Thank you for your offer, I will create a thread for this project and will wait and see.


----------



## DPittman (Dec 13, 2018)

I'm sure someone close will offer help, they are just in their shops now making cool stuff.   I'm in a meeting dreaming of making stuff. LOL


----------



## Johnwa (Dec 13, 2018)

ive heard copper is tricky to machine but am willing to try.  I’m south of the Glenmore reservoir.  I know there are members in the north though, so someone closer to you may speak up.


----------



## PeterT (Dec 13, 2018)

You beat me to it John. I've got a few things on the go right now, but just passing on some copper specific tips from my (limited) experience. It can be very grabby material on conventionally ground drills. Similar issues I was having on brass. I have since dedicated a drill set to 'dubbed' tips that I use on brass & bronze, just dress them as I need them. I would expect they would do better on copper too , but haven't tried yet. WD40 works well as a cutting/tapping fluid. I had to make some 'hammer head' soldering tips back in the days we built our own end-to-end NICD & NIMH packs & those were copper. I don't recall what alloy, it was Metal Supermarket stuff.


----------



## DPittman (Dec 13, 2018)

I've done a wee bit of copper turning on my lathe and second the suggestion of using wd-40. I found it worked really well.  I read that milk (of all crazy things) works well also. I can just imagine the smell of rotting milk in my shop, yuck.


----------



## CalgaryPT (Dec 14, 2018)

Andrew James said:


> Copper promotes salvation and encourages the horse to work the bit. I have the copper rod, lol just need it thrown in lathe and drilled.
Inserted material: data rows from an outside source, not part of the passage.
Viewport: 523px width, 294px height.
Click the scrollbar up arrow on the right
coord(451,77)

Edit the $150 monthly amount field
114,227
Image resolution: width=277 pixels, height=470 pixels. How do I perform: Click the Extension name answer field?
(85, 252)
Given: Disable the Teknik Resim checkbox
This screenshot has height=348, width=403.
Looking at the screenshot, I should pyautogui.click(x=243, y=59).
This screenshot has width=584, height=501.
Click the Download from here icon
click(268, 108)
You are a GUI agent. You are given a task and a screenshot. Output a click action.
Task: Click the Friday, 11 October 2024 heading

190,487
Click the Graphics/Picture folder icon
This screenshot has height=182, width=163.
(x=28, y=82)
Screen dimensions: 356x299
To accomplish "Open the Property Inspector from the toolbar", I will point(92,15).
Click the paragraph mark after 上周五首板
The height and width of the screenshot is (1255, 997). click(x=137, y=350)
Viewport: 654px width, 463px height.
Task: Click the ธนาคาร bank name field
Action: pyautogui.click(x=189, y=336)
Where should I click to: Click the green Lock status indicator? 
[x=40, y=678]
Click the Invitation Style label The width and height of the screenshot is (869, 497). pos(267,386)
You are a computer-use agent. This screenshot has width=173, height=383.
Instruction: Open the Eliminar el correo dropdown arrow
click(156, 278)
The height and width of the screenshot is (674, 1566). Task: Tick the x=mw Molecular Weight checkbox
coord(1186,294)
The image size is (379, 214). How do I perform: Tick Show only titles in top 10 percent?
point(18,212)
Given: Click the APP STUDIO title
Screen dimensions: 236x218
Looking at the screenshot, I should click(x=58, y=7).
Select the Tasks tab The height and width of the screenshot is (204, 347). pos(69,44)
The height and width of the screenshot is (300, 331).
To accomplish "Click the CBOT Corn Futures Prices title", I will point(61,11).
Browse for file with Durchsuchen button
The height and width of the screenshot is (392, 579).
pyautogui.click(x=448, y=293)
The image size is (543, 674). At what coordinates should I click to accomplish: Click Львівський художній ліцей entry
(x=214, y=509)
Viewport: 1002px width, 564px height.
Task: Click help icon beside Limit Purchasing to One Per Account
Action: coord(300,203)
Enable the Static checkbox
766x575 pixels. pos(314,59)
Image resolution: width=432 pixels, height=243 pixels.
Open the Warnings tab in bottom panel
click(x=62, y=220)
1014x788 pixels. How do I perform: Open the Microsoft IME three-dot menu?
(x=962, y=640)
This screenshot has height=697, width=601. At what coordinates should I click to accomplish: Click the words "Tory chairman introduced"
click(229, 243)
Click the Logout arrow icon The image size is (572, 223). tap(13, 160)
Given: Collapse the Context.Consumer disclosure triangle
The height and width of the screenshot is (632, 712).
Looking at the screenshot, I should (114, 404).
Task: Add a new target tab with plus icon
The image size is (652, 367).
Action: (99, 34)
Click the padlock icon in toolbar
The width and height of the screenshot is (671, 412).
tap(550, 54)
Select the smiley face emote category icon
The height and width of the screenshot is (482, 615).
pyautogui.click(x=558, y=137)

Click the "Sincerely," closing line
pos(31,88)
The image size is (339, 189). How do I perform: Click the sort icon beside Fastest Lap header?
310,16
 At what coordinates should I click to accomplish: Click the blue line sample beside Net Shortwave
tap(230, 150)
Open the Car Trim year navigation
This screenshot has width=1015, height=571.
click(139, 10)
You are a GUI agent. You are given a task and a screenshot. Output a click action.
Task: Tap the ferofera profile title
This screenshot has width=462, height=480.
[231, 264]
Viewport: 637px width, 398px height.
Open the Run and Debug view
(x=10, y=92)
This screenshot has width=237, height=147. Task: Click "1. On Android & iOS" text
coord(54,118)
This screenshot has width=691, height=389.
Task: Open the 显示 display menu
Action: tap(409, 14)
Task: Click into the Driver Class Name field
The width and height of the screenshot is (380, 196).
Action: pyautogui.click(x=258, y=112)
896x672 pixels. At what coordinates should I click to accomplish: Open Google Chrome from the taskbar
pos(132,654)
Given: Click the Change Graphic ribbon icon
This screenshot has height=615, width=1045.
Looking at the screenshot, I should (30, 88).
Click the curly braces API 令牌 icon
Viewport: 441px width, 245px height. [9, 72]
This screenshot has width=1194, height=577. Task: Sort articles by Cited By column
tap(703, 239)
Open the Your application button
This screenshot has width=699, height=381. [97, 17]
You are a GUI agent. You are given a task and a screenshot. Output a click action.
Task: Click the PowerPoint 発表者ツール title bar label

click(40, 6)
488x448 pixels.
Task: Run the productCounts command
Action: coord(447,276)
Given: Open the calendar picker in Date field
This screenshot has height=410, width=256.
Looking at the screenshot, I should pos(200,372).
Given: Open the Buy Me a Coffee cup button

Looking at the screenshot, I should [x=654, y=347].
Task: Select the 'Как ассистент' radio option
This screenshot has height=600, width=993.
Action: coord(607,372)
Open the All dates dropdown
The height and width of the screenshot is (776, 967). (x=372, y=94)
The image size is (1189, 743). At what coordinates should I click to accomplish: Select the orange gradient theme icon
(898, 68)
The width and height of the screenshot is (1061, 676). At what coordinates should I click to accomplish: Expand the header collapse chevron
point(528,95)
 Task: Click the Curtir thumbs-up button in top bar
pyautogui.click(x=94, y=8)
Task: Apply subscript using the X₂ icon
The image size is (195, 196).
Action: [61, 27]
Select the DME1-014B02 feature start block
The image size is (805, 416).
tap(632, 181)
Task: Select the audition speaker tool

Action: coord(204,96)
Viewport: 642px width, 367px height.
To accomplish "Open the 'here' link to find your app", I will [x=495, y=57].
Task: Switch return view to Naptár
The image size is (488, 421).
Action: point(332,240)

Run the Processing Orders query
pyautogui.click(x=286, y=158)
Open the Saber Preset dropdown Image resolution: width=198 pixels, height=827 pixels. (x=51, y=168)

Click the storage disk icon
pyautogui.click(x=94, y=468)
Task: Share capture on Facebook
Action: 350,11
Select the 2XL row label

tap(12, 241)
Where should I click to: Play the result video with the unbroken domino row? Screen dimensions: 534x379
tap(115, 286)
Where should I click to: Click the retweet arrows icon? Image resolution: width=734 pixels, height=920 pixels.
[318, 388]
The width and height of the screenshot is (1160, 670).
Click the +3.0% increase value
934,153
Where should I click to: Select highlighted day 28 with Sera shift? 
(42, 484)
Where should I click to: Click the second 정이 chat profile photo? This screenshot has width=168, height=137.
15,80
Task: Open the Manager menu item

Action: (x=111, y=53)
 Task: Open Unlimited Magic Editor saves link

I learn something every day. That's fascinating stuff for a city boy like me.


----------



## Janger (Dec 14, 2018)

I’m just a city boy - why do you want your horse to do that? Why have this in the horses mouth at all?


----------



## Janger (Dec 14, 2018)

Some copper is a nasty blend of heavy metals. Maybe make sure you don’t have beryllium copper rod for example?


----------



## Andrew James (Dec 17, 2018)

I have no idea what the blend is, picked it up from Metal Supermarkets.


----------



## historicalarms (Dec 17, 2018)

Janger said:


> I’m just a city boy - why do you want your horse to do that? Why have this in the horses mouth at all?



   This has been done since god was a cowboy...the roller gives the horse something to roll in its mouth with its tongue, keeping it occupied instead of "fighting the bit". It works very well on a horse that constantly throws it's head around while being used.


----------



## Janger (Dec 17, 2018)

Andrew James said:


> I have no idea what the blend is, picked it up from Metal Supermarkets.



The bill might say what it is. Especially if it was cut to size from the racks.


----------



## Johnwa (Dec 17, 2018)

The only copper rod they have listed on their website is C110 which is 99.99% pure.


----------



## Andrew James (Dec 17, 2018)

That makes me feel better! Lol


----------



## Andrew James (Dec 17, 2018)

Yes the bill says “copper round 110”


----------



## CalgaryPT (Dec 19, 2018)

historicalarms said:


> This has been done since god was a cowboy...the roller gives the horse something to roll in its mouth with its tongue, keeping it occupied instead of "fighting the bit". It works very well on a horse that constantly throws it's head around while being used.



Kinda off-topic but 20 years ago I took a welding course with a guy who had one of those remaining acreages down by COP. He made authentic western tack for Hollywood movies. His whole business was forging and blacksmithing on his property and FedEx'ing stuff down to California. Pretty cool way to make money from a hobby. He was a big inspiration to me. He fixed a old horse brand that had been in our family for years. Taught me some cool things about horses and blacksmithing too but I promptly forgot it.


----------